You're in luck: State is the easiest monad to understand.

Please do not get discouraged by the fact that your function does not need State at all, insofar as you use reverse and minimum from the standard library.

myFunct' :: Ord a => [a] -> ([a], a)
myFunct' xs = (reverse xs, minimum xs)

(It would run like this:)

λ myFunct' [1,2,3]
([3,2,1],1)

Notice though that, in order for you to apply both reverse and minimum to a list, you will need to traverse it two times. This is when State may get handy: using it, you can only traverse the list once, thus, hopefully, gaining some speedup. Read on to find out how.

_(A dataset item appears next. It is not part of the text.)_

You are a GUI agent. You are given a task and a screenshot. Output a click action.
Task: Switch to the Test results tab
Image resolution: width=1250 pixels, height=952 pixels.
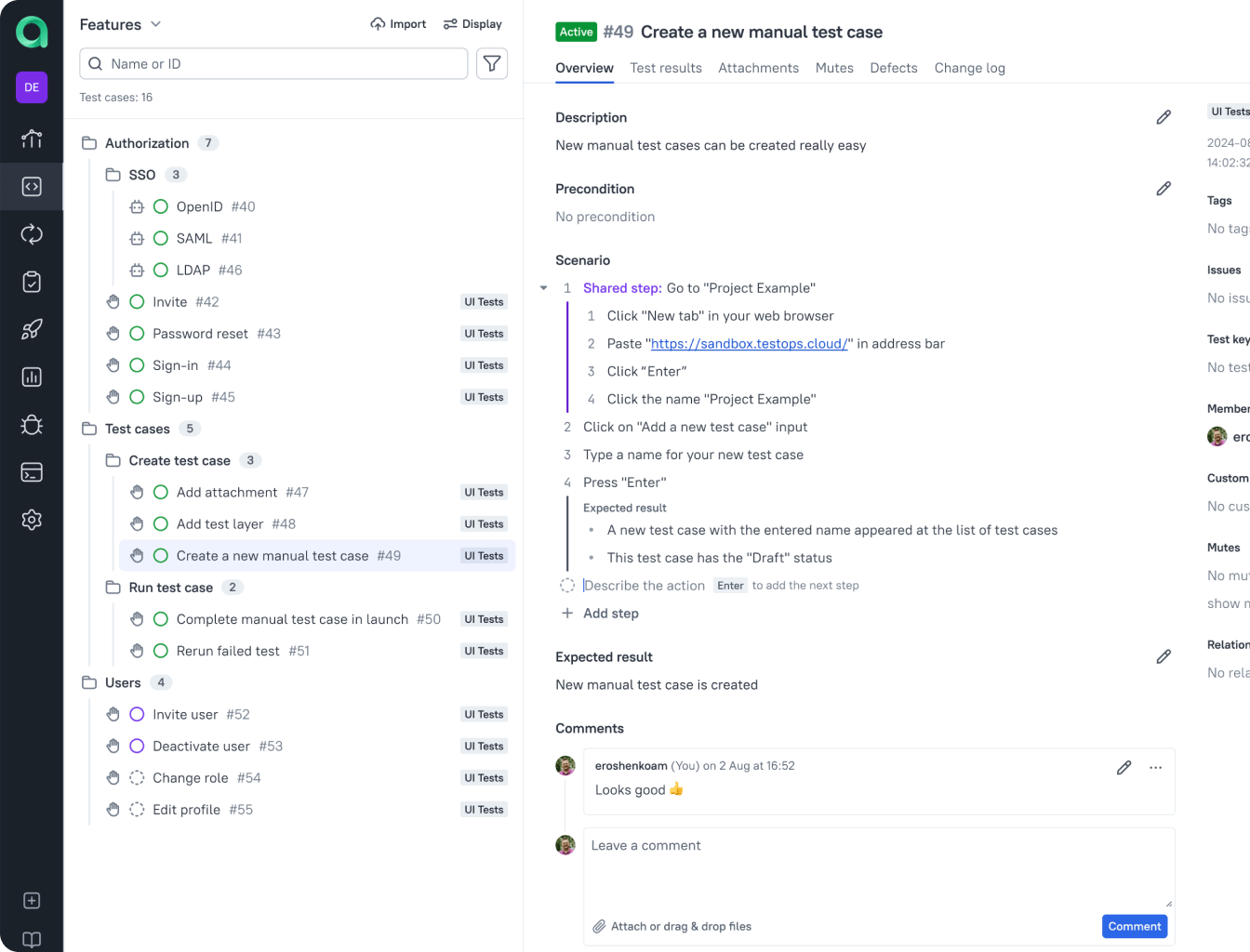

So, State is a function of a special kind: the thing you give it (also called "state") is kept in a magic box where you can observe it, or replace it with another thing of the same type at any time. If you have experience with imperative languages, you may find it easy to think of State as an imperative procedure and "state" as a local variable. Let us review the tools that you may use to construct and execute a State:

• You may observe the thing in the box with the (inappropriately named) function get. Notice that this does not change the state in any way − what you obtain is merely an immutable copy of its current value; the thing stays in the box.

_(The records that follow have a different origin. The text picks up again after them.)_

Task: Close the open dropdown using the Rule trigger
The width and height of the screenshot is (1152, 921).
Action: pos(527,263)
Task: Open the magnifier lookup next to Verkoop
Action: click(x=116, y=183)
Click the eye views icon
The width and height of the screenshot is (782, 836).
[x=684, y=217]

  You would usually associate your observation with a name, then use it as an ordinary value − for example, pass to a pure function:

  stateExample1 :: State Integer Integer
  stateExample1 = do
      x <- get  -- This is where we observe state and associate it with the name "x".
      return $ x * 2  -- (* 2) is an example of a pure function.
  

   

  λ runState stateExample1 10
  (20,10)  -- The first is the return value, the second is the (unchanged) state.
  

• You may replace the thing in the box with another suitably typed thing; use the function put:

  stateExample2 :: State Integer Integer
  stateExample2 = do
      x <- get
      put $ x * 2  -- You may think of it as though it were "x = x * 2" 
                   -- in an imperative language.
      return x
  

   

  λ runState stateExample2 10
  (10,20)  -- Now we have changed the state, and return its initial value for reference.
  

  Notice that, though we changed the state, our observation of it (that we named "x") still has the same value.

• You may run the State function, giving it an argument (we'd call it "initial state"):

  y = runState stateExample1 10
  

  It is the same as:

  y = stateExample1(10);
  

  − in an imperative language with C-like syntax, except that you obtain both the return value and the final state.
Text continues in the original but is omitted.